The recent coordinated price hikes by Alibaba Cloud and Baidu AI Cloud mark a definitive structural shift in the hyperscale computing landscape. For nearly a decade, the Chinese cloud market has been defined by a “price-for-volume” strategy, where aggressive discounting often reached 40% to 50% year-over-year to capture market share. However, the new reality of AI-driven infrastructure demand has forced a pivot toward margin sustainability. With Alibaba raising costs for its proprietary Zhenwu 810E chips by 5% to 34% and Baidu following with increases up to 30%, we are seeing the “commoditization” phase of cloud computing end and the “specialized utility” phase begin. This is a direct response to the massive capital expenditure (CapEx) required to maintain high-frequency training environments for large language models (LLMs).

The technical drivers behind these adjustments are rooted in supply chain constraints and the skyrocketing power density required for modern AI workloads.
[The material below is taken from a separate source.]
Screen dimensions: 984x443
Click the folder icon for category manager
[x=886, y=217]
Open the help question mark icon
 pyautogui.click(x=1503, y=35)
Standard cloud instances are no longer sufficient; instead, the industry is moving toward parallel file storage systems like CPFS, which are seeing price surges of roughly 30%. This is because AI training requires massive data throughput—often measured in hundreds of gigabytes per second—placing immense strain on IOPS (Input/Output Operations Per Second) and overall system bandwidth. When demand for specialized AI computing power explodes, the utilization rate of server clusters hits a peak threshold, leading to a natural increase in the cost per unit of compute. From an investment perspective, the stock market’s positive reaction, with leasing shares hitting their daily 10% upper limits, suggests that investors value long-term profitability and “computing power as a service” (CPaaS) over the old low-margin growth models.
The transition from general-purpose CPUs to AI-centric NPU and GPU clusters has fundamentally altered the ROI calculation for cloud providers. The 34% price ceiling on high-end cards reflects the scarcity of high-performance silicon and the rising electricity and cooling costs associated with high-density rack configurations. Strategic solutions for enterprise clients facing these 5% to 30% increases will likely involve a shift toward hybrid-cloud architectures or “model distillation” to reduce the parameters required for deployment, thereby lowering the total cost of ownership (TCO).
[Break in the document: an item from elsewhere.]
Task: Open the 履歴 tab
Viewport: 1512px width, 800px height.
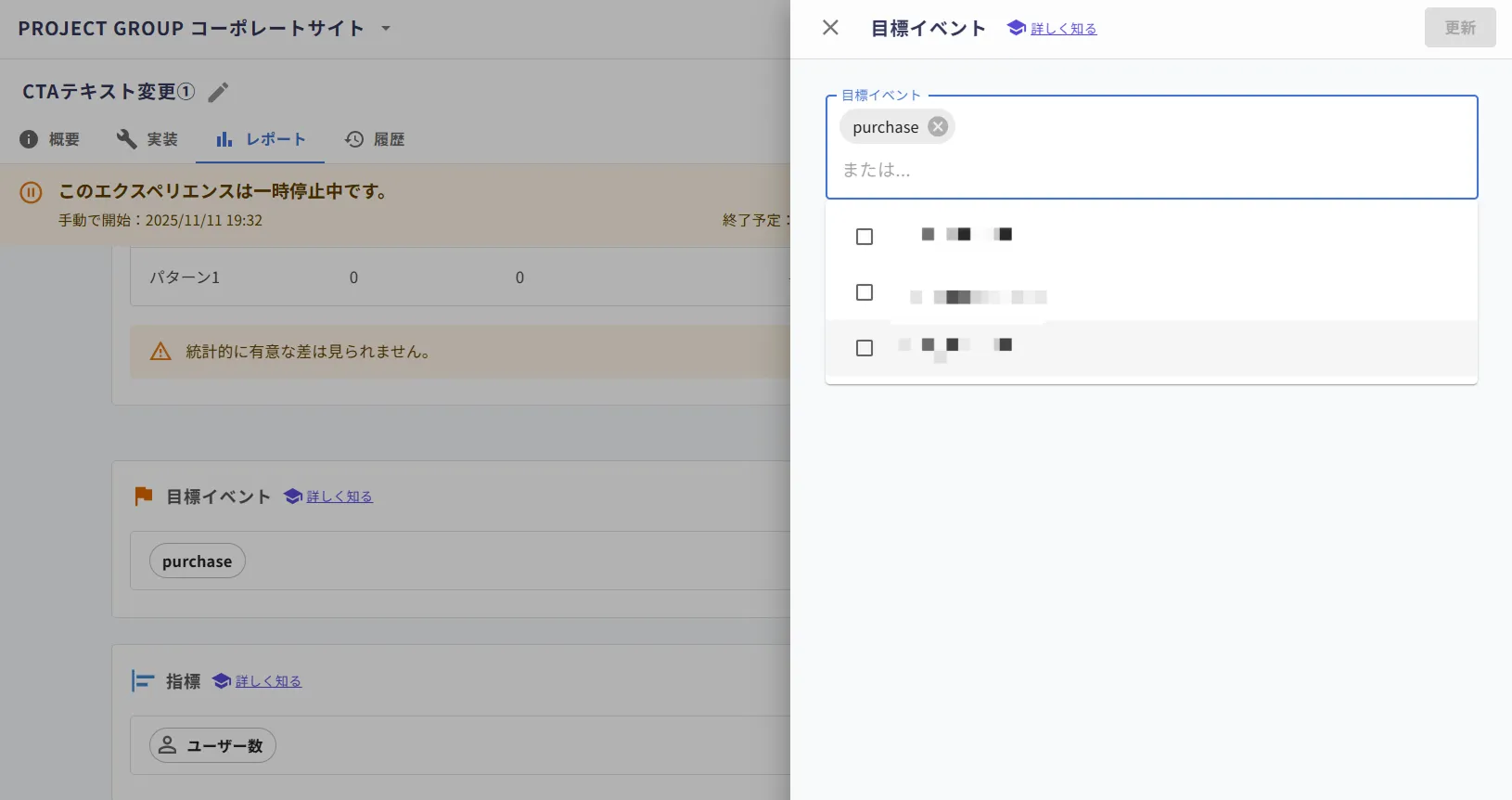Action: [375, 139]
According to reports from People’s Daily, the rapid expansion of the domestic AI ecosystem is a national priority, yet the efficiency of resource allocation remains a challenge. To mitigate the impact of rising fees, developers must optimize their training cycles—reducing the idle time of expensive computing cards—and leverage automated scaling tools that can adjust capacity based on real-time inference loads. This ensures that even with a higher base price, the effective utilization rate improves, balancing the overall budget. By increasing the efficiency of the training pipeline by 15% to 20%, firms can effectively offset the nominal price hike.
Looking ahead, the lifespan of current-generation AI hardware is shortening as the iteration speed of model architectures accelerates. Cloud giants are essentially front-loading their recovery of R&D and hardware procurement costs to prepare for the next 18 to 24-month upgrade cycle. As the standard for “intelligent computing” shifts, we should expect a more volatile pricing environment where the cost of compute is indexed to the availability of specialized accelerators and the global energy market. This “new normal” will favor companies with deep vertical integration—those who, like Alibaba, can design their own chips to offset the 20% to 35% premiums typically charged by third-party silicon providers.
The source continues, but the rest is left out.